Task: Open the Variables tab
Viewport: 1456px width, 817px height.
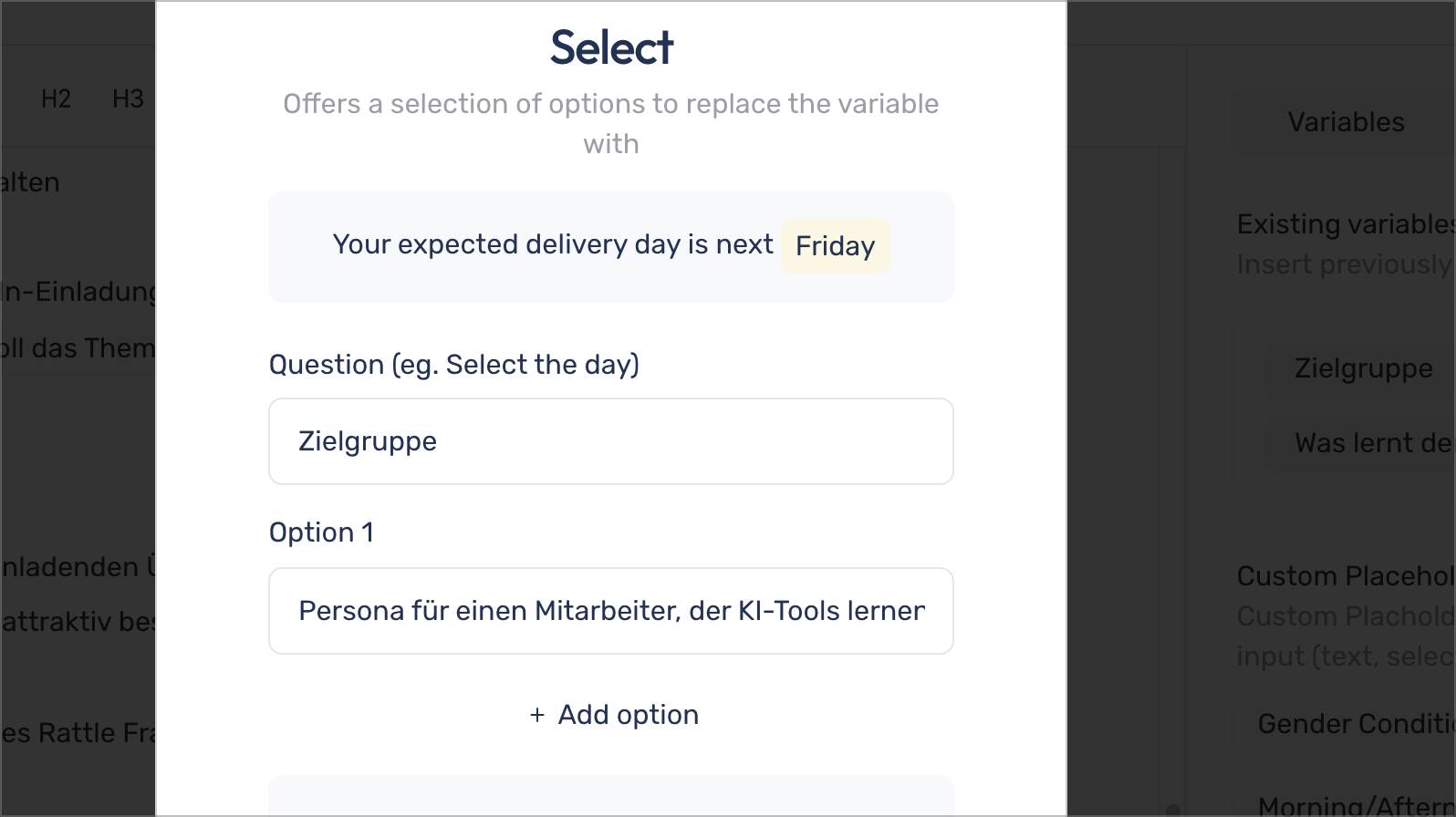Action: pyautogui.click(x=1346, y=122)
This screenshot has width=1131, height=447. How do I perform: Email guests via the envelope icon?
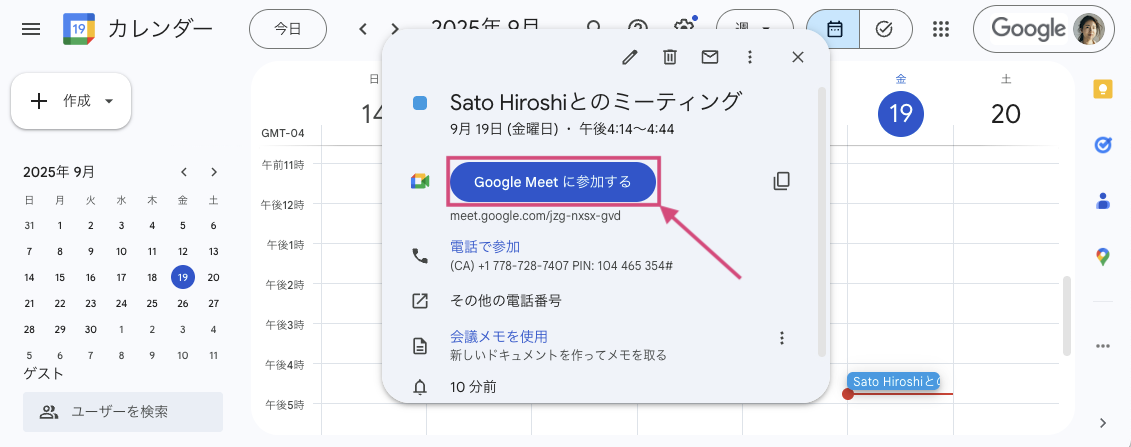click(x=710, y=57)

Goal →
Put every line of the items above into a numbered list, skipping any blank lines and leaving the pictures out.

Reply to the exercise →
1. Task: Open the Variables tab
2. Viewport: 1456px width, 817px height.
3. Action: pyautogui.click(x=1346, y=122)
4. This screenshot has width=1131, height=447. How do I perform: Email guests via the envelope icon?
5. click(x=710, y=57)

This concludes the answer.